Learn how to deploy LLM endpoints on DGX Cloud Lepton.

In this guide, we'll show you how to create a dedicated endpoint from LLMs with inference engine vLLM and SGLang to serve models from Hugging Face.

Create LLM Endpoints with vLLM

vLLM is a fast and easy-to-use library for LLM inference and serving. To create a dedicated endpoint with vLLM, follow these steps:

Go to the Endpoints page and click Create Endpoint.
Select Create LLM Endpoint.
Select vLLM as the inference engine.
For Endpoint name, enter vllm-endpoint or any name you prefer.
For Model, click Load from Hugging Face and search by keyword. For example, meta-llama/Llama-3.1-8B-Instruct. If the model is gated, provide a Hugging Face token. Create a token in your Hugging Face account and save it as a secret in your workspace.
For Resource, choose an appropriate resource based on the model size.
For Image configuration, leave defaults as is. To add arguments, expand the command-line arguments section and add your own. vLLM arguments are listed here.
Leave other configurations at their defaults, or refer to endpoint configurations for details.

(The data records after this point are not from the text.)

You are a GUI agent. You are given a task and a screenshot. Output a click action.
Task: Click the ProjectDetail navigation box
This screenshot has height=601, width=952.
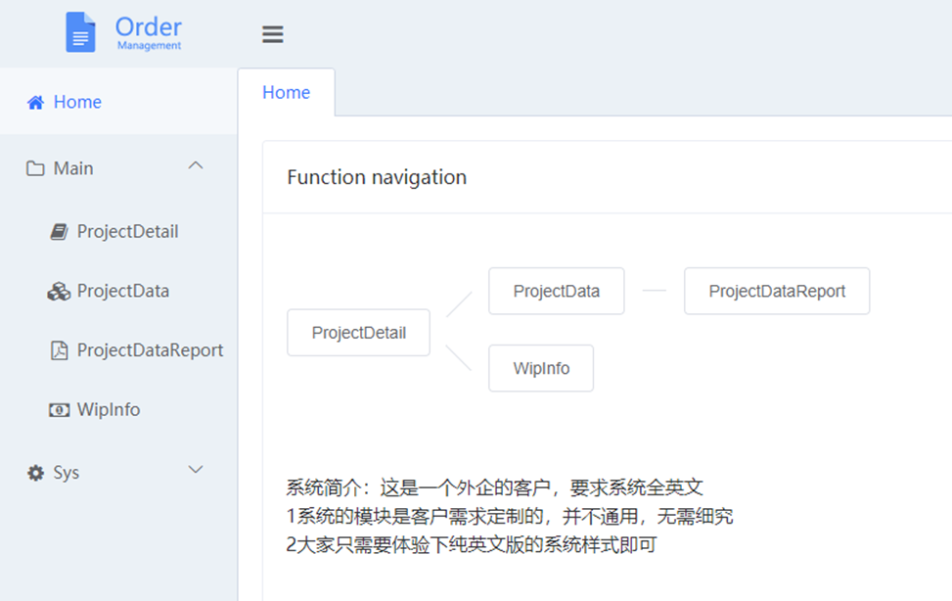click(359, 333)
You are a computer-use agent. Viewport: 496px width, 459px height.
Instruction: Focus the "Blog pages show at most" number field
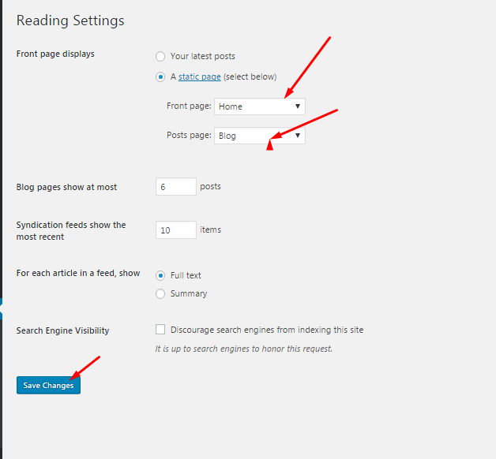click(x=176, y=187)
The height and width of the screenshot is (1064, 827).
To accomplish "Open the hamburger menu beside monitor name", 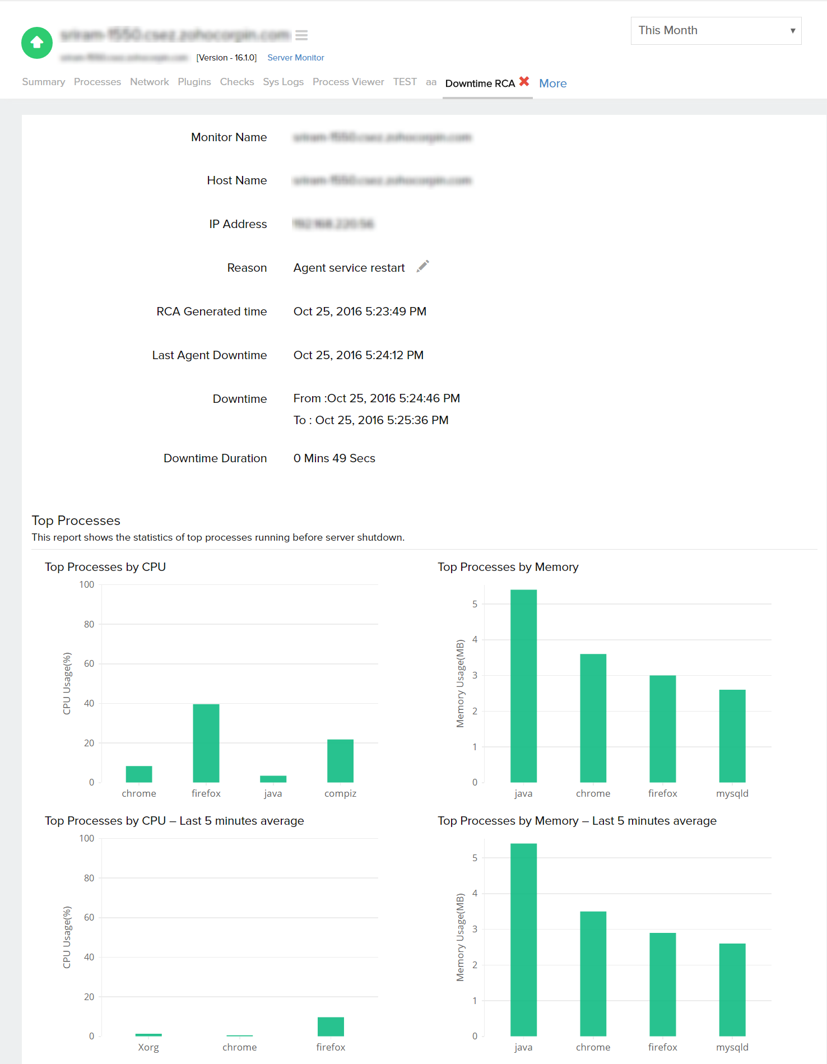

We recommend setting up an access token for your endpoint instead of making it public.

Once created, the endpoint appears on the Endpoints page. View logs for each replica by clicking the Logs button in the Replica section.

Test the endpoint in the playground by clicking the endpoint you created.

To access the endpoint via API, click the API tab on the endpoint detail page to find the API key and endpoint URL.